Hacker News new | ask | show | jobs
by tptacek 2536 days ago
There's a running joke among web pentesters about robots.txt being the first place you look when hitting a new site.
8 comments

Meanwhile over in .gov I’ve had to explain to a pentester that it wasn’t a security problem that robots.txt was accessible without authentication, based on a very big vendor’s scanner having badly regurgitated the OWASP advice.
The "security" world has an unusually high level of total incompetence. It is scary.
This is common any time there’s so much demand: in the late 90s it was not uncommon to be in a room full of people who were ostensibly web developers and didn’t understand how the web or their backend servers worked but were certain they were about to become rich.

Security is especially bad because so many large organizations are under pressure to improve but the market is tight and the pool of experts is limited. Also, many places have outsourced to large contracting companies who don’t want to admit they don’t have enough qualified staff and will hope that you’ll be satisfied with whoever they deliver.

Yeah no doubt it is a phase.

It's just a really nasty phrase right now.

I always think of this:

https://medium.com/@djhoulihan/no-panera-bread-doesnt-take-s...

A few years ago I purposefully put a couple of "interesting" paths in the robots.txt as a honeypot to test/capture bot conformance and malicious actors.

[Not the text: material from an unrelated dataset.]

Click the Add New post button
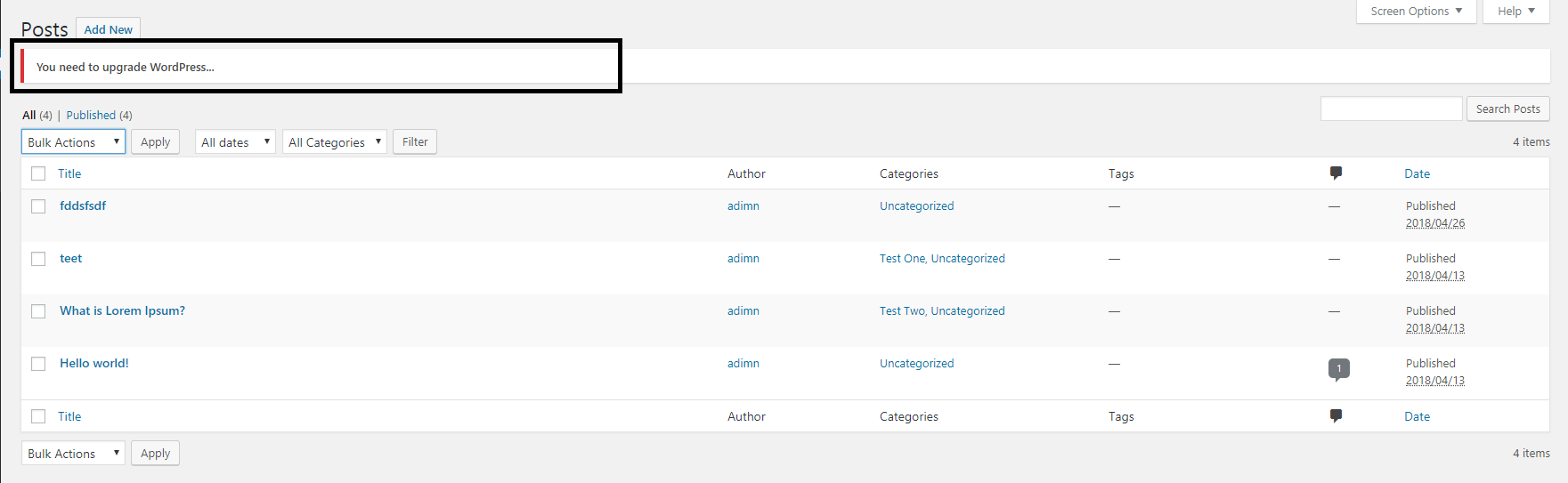Image resolution: width=1568 pixels, height=483 pixels. pyautogui.click(x=108, y=29)
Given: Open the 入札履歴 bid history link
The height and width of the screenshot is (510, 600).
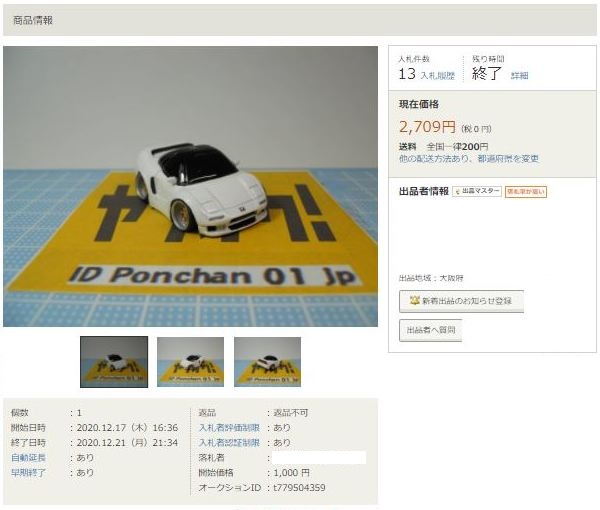Looking at the screenshot, I should pos(438,76).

Not one hit ever.
They just found a path further up and compromised you via that instead of bothering with the rest of the robots.txt :D
A while back I wrote a Python script to watch for links posted on Twitter and then scrape their /robots.txt file [1]. The requests are routed through Tor for privacy purposes.

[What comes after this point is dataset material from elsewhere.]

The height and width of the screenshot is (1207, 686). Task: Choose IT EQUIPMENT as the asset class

It's been incredibly enlightening. One thing that sticks out immediately is that you can identify the underlying HTTP framework in many cases due to the defaults. Sometimes even the exact version.

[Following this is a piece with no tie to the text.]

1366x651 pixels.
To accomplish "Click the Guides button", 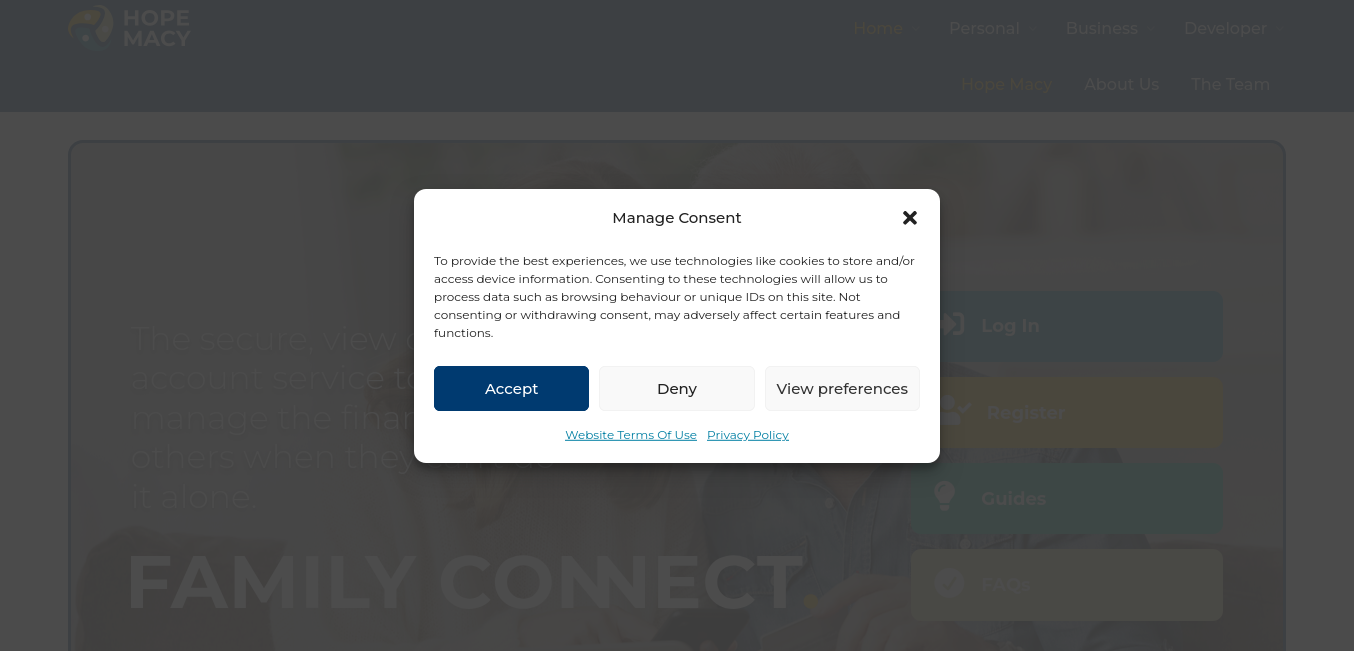I will tap(1067, 498).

And, yes, people do use the robots file to "protect" or "hide" endpoints and they can effectively be used to enumerate potential endpoints worth investigating further (from a pentesting perspective).

[1] https://gist.github.com/wybiral/20c20ccf00b6c93506b8acdc6ccb...

Silly old me always starts with / in a browser. Then I click on links. Not all sites leak information like a sieve with the wire bit removed but many do. There is sometimes no need to do anything clever like look for robots.txt.
It’s like walking through an office and seeing an unlocked door with a “Do not enter” sign.
In addition to the obvious that is literally a list of places where admins don't want to look, it is also often useful in backend technology enumeration.
It’s very literally the second bullet point on my enumeration list for web apps, right behind looking at the DNS records for the domain.
It's far from a joke.